Rafael Gomes

Personal information
- Full name: Rafael Gomes dos Santos
- Date of birth: July 12, 1980 (age 46)
- Place of birth: Rio de Janeiro, Brazil
- Height: 1.80 m (5 ft 11 in)
- Position: Defender

Team information
- Current team: Bonsucesso

Senior career*
- Years: Team / Apps / (Gls)
- 2000–2002: Vasco da Gama / - / (-)
- 2003: Esteghlal / 2 / (0)
- 2003: Bragantino / - / (-)
- 2003–2004: Olaria / - / (-)
- 2004–2005: Atlético Mineiro / - / (-)
- 2005–2007: CD Santa Clara / - / (-)
- 2008: Colorado Rapids / 6 / (0)
- 2008: Figueirense / 15 / (1)
- 2009: Goiás / 11 / (0)
- 2010: Náutico / 1 / (0)
- 2010–2011: Vila Nova / 6 / (0)
- 2011: Madureira / - / (-)
- 2011: Itumbiara / 5 / (0)
- 2012: Bonsucesso

= Rafael Gomes =

Brazilian footballer

Rafael Gomes dos Santos (born 12 July 1980 in Rio de Janeiro, Brazil), sometimes known as just Gomes, is a Brazilian footballer who plays as a defender for Bonsucesso Futebol Clube.

==Career==
Gomes started his professional career in Brazil, playing for Vasco da Gama, Bragantino, Olaria and Atlético Mineiro.
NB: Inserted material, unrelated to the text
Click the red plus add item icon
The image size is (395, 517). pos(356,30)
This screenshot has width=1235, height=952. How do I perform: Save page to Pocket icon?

He later moved to Portugal to play for CD Santa Clara before moving to Colorado Rapids in 2008.

He made his Rapids debut as a substitute during a 2–0 loss to San Jose Earthquakes on April 19, 2008. In January 2010 Náutico have signed the centre-back from Goiás.